L’assenza criminale di manutenzione e di protezioni adeguate sul cavalcavia Venezia-Mestre ha trasformato un bus, che portava 36 campeggiatori di ritorno al Camping Hu In Town Venezia di Marghera, in una micidiale bara: 21 morti, tra cui l’autista, e 15 feriti, di cui alcuni molto gravi.

Il viadotto, costruito negli anni Sessanta, «non è mai stato oggetto di interventi di manutenzione straordinaria e rinforzo strutturale» (la Repubblica, 5/10/2023). Non solo la manutenzione è stata inesistente, ma quello che viene chiamato guardrail in realtà è una semplice ringhiera: «quello era un guardrail a unica onda alto un metro e mezzo e non il triplo, come sarebbe stato necessario», sono le parole di Giordano Biserni, presidente della Associazione Amici e Sostenitori della Polizia Stradale (Asaps) riportate dalla stessa “Repubblica”. Dai primi rilievi, alla procura di Venezia risulta che non ci sono segni di frenata, né urti o contatti con altri mezzi, mentre la velocità del bus negli ultimi cinquanta metri era bassissima, sembra addirittura di 6 km all’ora. Il bus, nel precipitare da dieci metri d’altezza si è capovolto; il suo impatto sul terreno poco distante dalla ferrovia che corre sotto il cavalcavia non è stato col fianco ma con il tetto, aumentando in questo modo lo schiacciamento mortale dei turisti.

▶ ESTRATTO DEI DATI:
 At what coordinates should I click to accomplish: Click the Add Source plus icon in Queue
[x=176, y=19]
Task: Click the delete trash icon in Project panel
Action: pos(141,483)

▶ ELENCO DEI COMPITI:
1. Ricopi dal testo sull'incidente del bus al cavalcavia di Mestre tutto ciò che va da «L’assenza criminale di» fino a «alcuni molto gravi.».
2. Scriva il seguito del testo sull'incidente del bus precipitato dal cavalcavia di Mestre, riprendendo dopo la sua ultima frase.
Il materiale riportato è distinto dal testo e va considerato separatamente.

▶ RISPOSTE IN ORDINE:
1.
L’assenza criminale di manutenzione e di protezioni adeguate sul cavalcavia Venezia-Mestre ha trasformato un bus, che portava 36 campeggiatori di ritorno al Camping Hu In Town Venezia di Marghera, in una micidiale bara: 21 morti, tra cui l’autista, e 15 feriti, di cui alcuni molto gravi.

2.
Solo nel 2019, a sessant’anni di distanza, era partito il progetto per quello che chiamano «adeguamento normativo e consolidamento del cavalcavia»; si arriva al 2023 per la gara d’appalto di tutta la struttura che, secondo quanto dichiarato dall’assessore alla mobilità di Venezia, Boraso, vale 7,5 milioni di euro, di cui 3,3 arrivano dal Pnrr. Le cronache televisive hanno insistito nel dire che mancavano solo 3 km al campeggio di Marghera, in pratica una decina di minuti, quando il bus è precipitato nel vuoto; come dire... “poveri turisti, che sfortuna”...

Ma la realtà dei fatti non c’entra nulla con la sfortuna. Il crimine sta nel fatto che un’infrastruttura costruita in quel mondo non garantiva nessuna sicurezza né all’epoca della sua costruzione, né tantomeno nei decenni successivi, oltretutto con un traffico sempre in aumento e con mezzi di trasporto sempre più grandi e pesanti. Soltanto per caso, finora, su quel cavalcavia non era avvenuta alcuna tragedia. Ma è arrivato il 4 ottobre 2023, con un cantiere in attività (“mancavano solo 300 metri perché l’opera di adeguamento e consolidamento arrivasse sul punto in cui il bus è precipitato”, insiste la cronaca televisiva...), la restrizione della corsia, e forse un problema alla ruota anteriore destra – come ipotizzato da un collega di Alberto Rizzotto, l’autista del bus precipitato – o un malore o una leggera manovra sbagliata dell’autista è bastato per far strisciare il bus sulla ringhiera troppo bassa e troppo debole, fino a farlo precipitare.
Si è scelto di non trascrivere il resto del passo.